SET PROBLEM >> Format the records from the line with "614x476 pixels. Task: Open" up to and including the line with "[x=459, y=293]" as a numbered list, skipping any blank lines. Leave out the pictures.

═══ EXTRACTED MATERIAL

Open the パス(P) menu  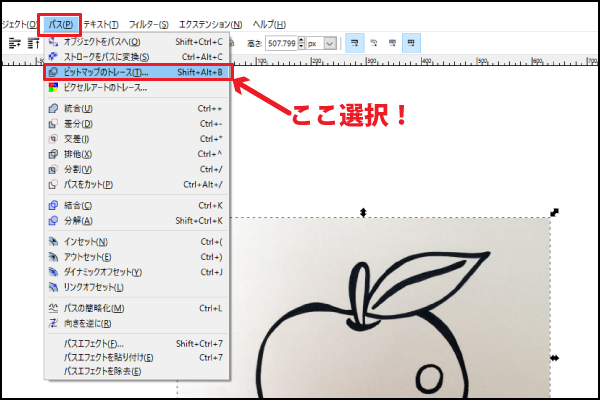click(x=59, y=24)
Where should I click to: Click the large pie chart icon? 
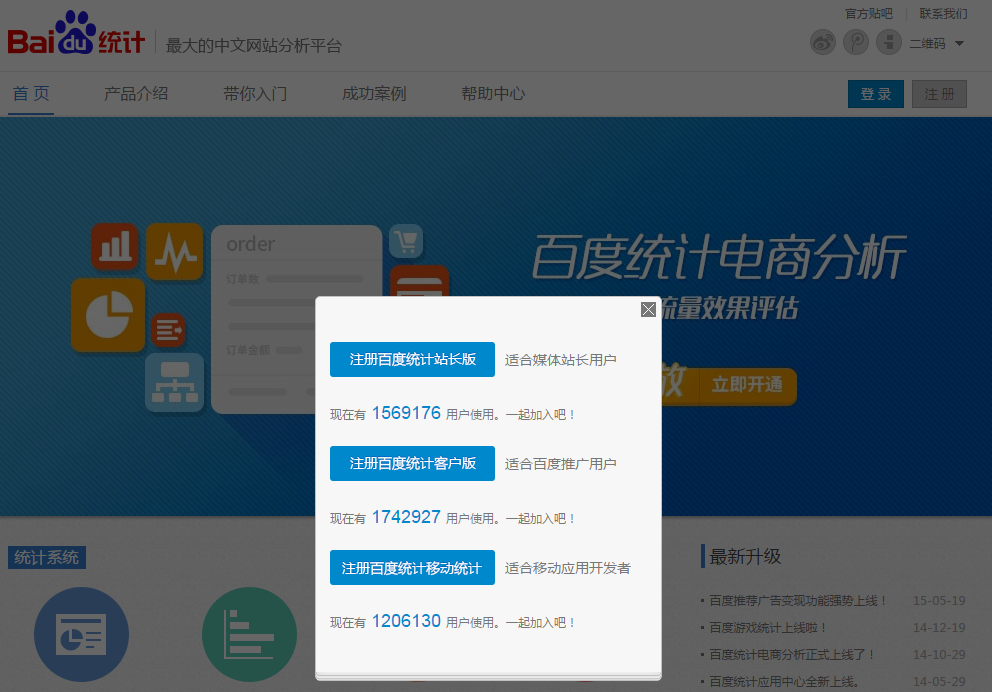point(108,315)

══════
═══ EXTRACTED MATERIAL

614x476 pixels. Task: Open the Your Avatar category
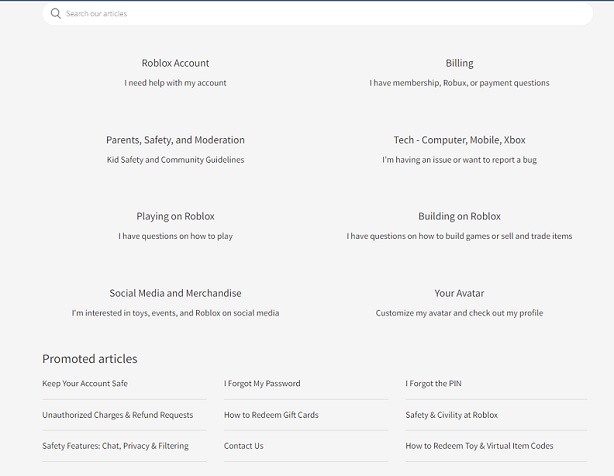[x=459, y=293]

══════

EXERCISE OUTPUT >>
1. 614x476 pixels. Task: Open the Your Avatar category
2. [x=459, y=293]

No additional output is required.